Gemeinsam mit der Länderbahn, dem Betreiber der Strecke, wurde ein Schienenersatzverkehr (SEV)-Konzept erarbeitet.

In den jeweiligen Sperrungszeiträumen entfallen auf den genannten Streckenabschnitten alle Züge der Waldbahn und werden durch Busse im Schienenersatzverkehr (SEV) ersetzt. Schienenersatzverkehre mit Bussen können den regulären Zugbetrieb in Sachen Komfort, Schnelligkeit und Zuverlässigkeit meist nicht gleichwertig ersetzen. Die Länderbahn legt deshalb bei der SEV-Planung größten Wert auf eine möglichst fahrgastfreundliche Umsetzung. Über die gesamten Sperrungszeiträume wird in Deggendorf der Anschluss vom regulären Zugpendelverkehr zwischen Deggendorf und Plattling auf den SEV-Bus nach Zwiesel erhalten bleiben.

Auch der Anschluss in Gotteszell auf die Linie RB 38 nach Viechtach bleibt bestehen. Dies gilt auch während des Schienenersatzverkehrs zwischen Gotteszell und Ruhmannsfelden im August. Zu weiteren Einschränkungen wird es entlang der Strecke Gotteszell-Viechtach nicht kommen. Der landschaftlich besonders reizvolle Streckenabschnitt „Bayerisch Kanada“ bleibt damit durchgehend befahrbar.

Aufgrund der verlängerten Fahrtzeit des SEV-Busses zwischen Deggendorf und Zwiesel können die Anschlüsse in Zwiesel nach Grafenau, Bodenmais und Bayerisch Eisenstein nicht erreicht werden. Hier müssen längere Wartezeiten bei der Reiseplanung berücksichtigt werden.

Die Planungen für den Schienenersatzverkehr ab KW 37 auf der Linie RB 36 Zwiesel-Grafenau sind noch nicht abgeschlossen. Auch hier wird nach den bestmöglichen Lösungen für die Fahrgäste gesucht.

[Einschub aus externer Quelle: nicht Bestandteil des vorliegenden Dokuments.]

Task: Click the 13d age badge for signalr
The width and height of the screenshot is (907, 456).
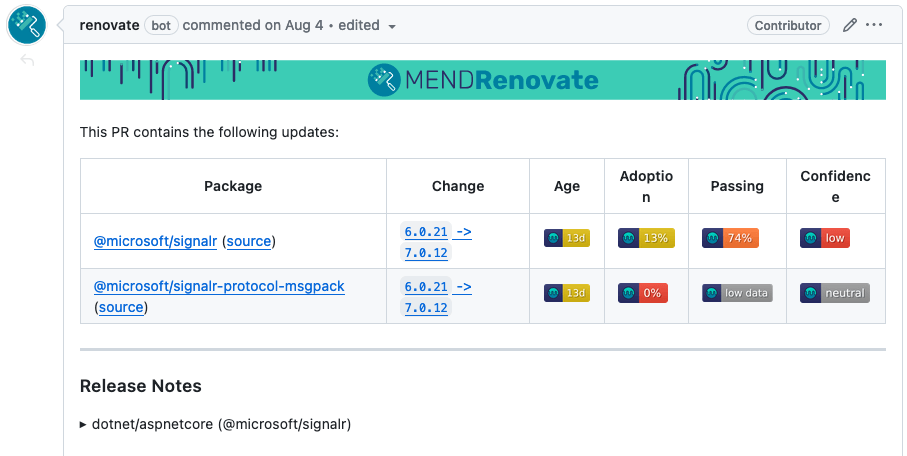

Weitere Informationen, die Fahrtzeiten und die jeweilige Lage der SEV-Haltestellen finden Reisende auf www.waldbahn.de.


Hintergrund:

Der Bund stellt 500 Millionen Euro für moderne Stellwerkstechnik aus dem Konjunkturprogramm zur Bekämpfung der Folgen der Corona-Pandemie bereit. Innerhalb kürzester Zeit wird in insgesamt sieben Projekten die vorhandene Stellwerks- und Bahnübergangssicherungstechnik durch digitale Stellwerkselemente modernisiert. Hierbei werden in enger Zusammenarbeit mit der Industrie Prozesse verbessert und Standards etabliert, um eine deutliche Beschleunigung der Projektabwicklung zu erreichen.

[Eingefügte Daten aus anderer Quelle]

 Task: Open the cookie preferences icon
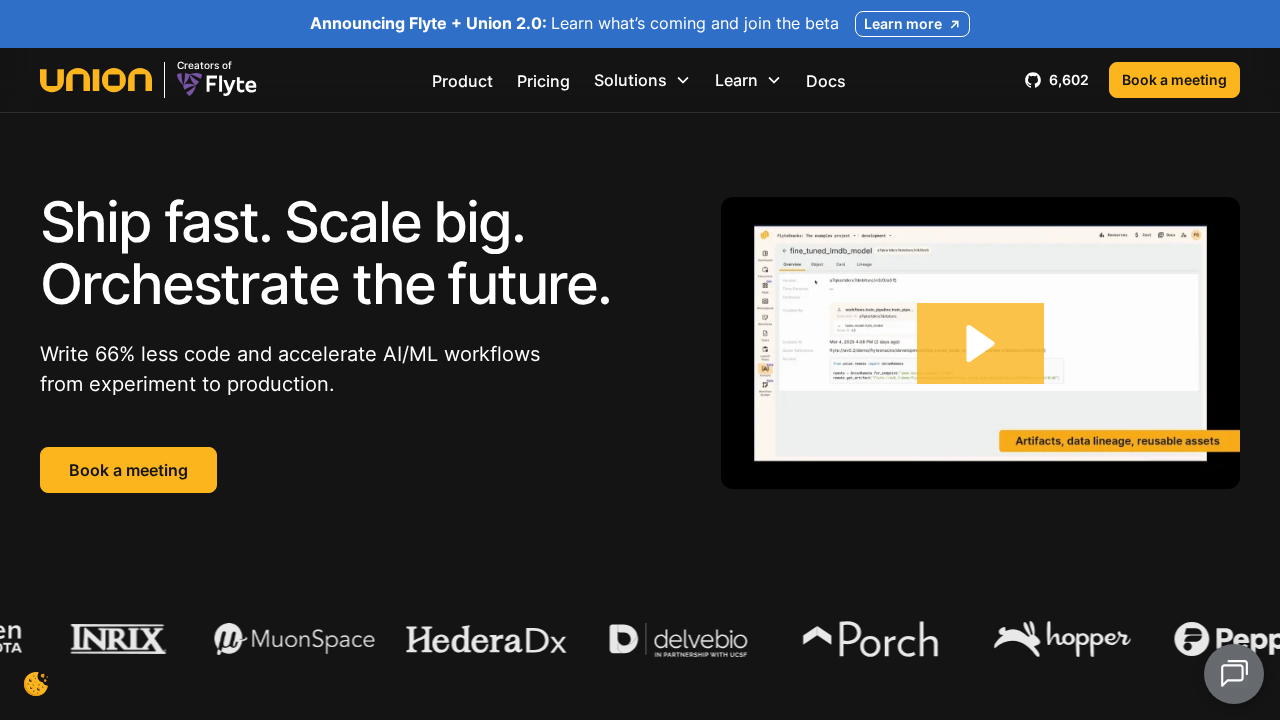click(36, 684)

Die Digitale Schiene Deutschland schafft industrielle Arbeitsplätze und stützt die mittelständischen in Deutschland ansässigen Unternehmen. Die Digitalisierung ist ein Beitrag zur Verkehrswende und zum Klimaschutz. Wer mit der Bahn fährt, reist bereits heute weitgehend CO2-frei. Die Digitalisierung revolutioniert nachhaltigen Bahnverkehr: kürzere Fahrzeiten, kürzere Wartezeiten, präzise Kund:inneninformation.